◆ Problem statement
Copy every one of the records below word for word, leaving out the pictures.

◆ Supplied data

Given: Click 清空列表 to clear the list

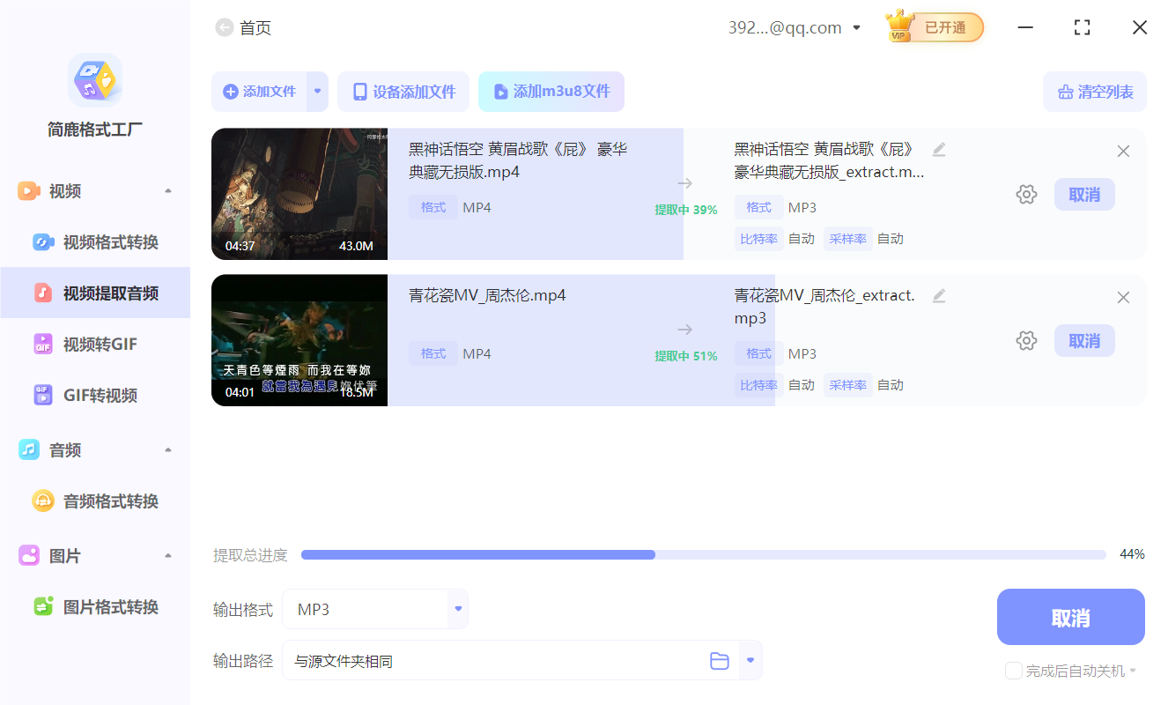Looking at the screenshot, I should click(x=1095, y=91).
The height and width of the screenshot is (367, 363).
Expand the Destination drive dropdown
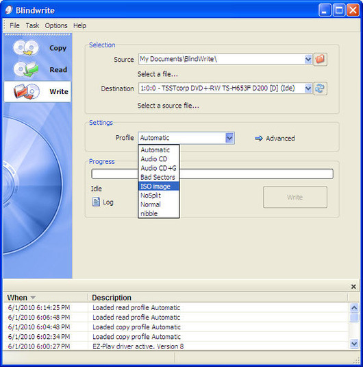(x=308, y=88)
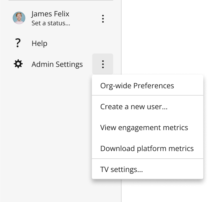Screen dimensions: 212x202
Task: Open View engagement metrics
Action: coord(147,128)
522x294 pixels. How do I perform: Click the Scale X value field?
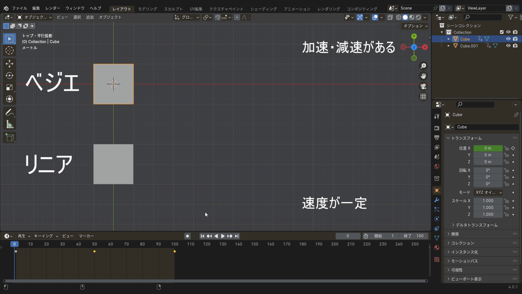(488, 201)
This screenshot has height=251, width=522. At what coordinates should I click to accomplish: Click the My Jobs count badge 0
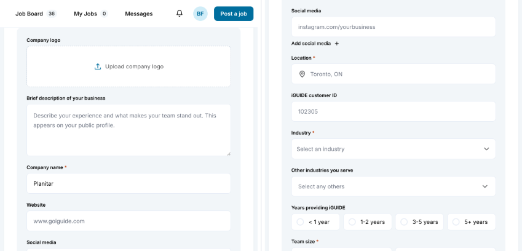[104, 14]
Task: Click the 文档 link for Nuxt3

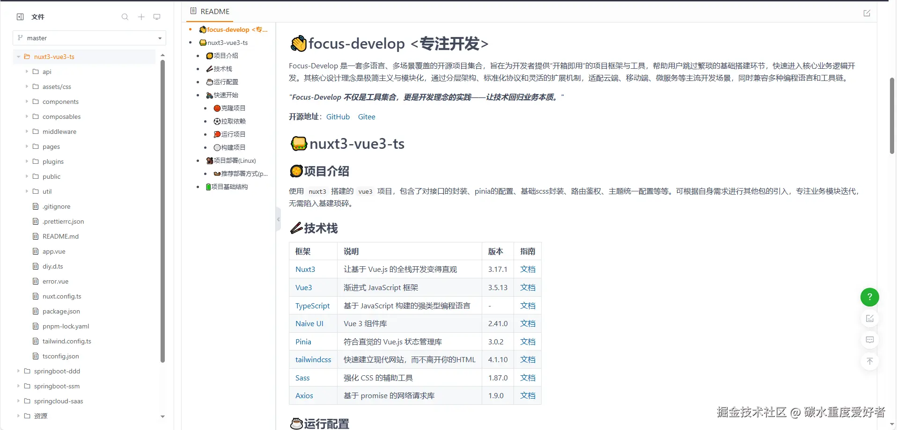Action: click(x=527, y=269)
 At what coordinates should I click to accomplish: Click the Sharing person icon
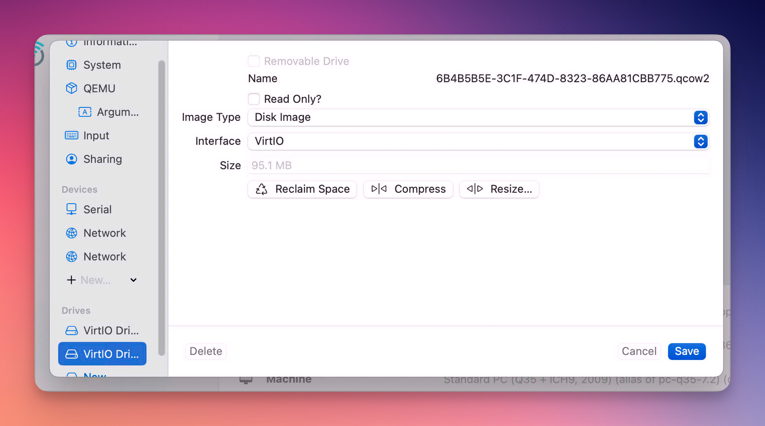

◆ Answer
Given: Click 清空列表 to clear the list

Looking at the screenshot, I should click(x=1095, y=91).
The height and width of the screenshot is (367, 363).
Expand the Destination drive dropdown
(x=308, y=88)
Screen dimensions: 212x202
Task: Open View engagement metrics
Action: coord(147,128)
522x294 pixels. How do I perform: Click the Scale X value field?
(488, 201)
This screenshot has height=251, width=522. At what coordinates should I click to accomplish: Click the My Jobs count badge 0
[104, 14]
Task: Click the 文档 link for Nuxt3

Action: click(x=527, y=269)
 At what coordinates should I click to accomplish: Click the Sharing person icon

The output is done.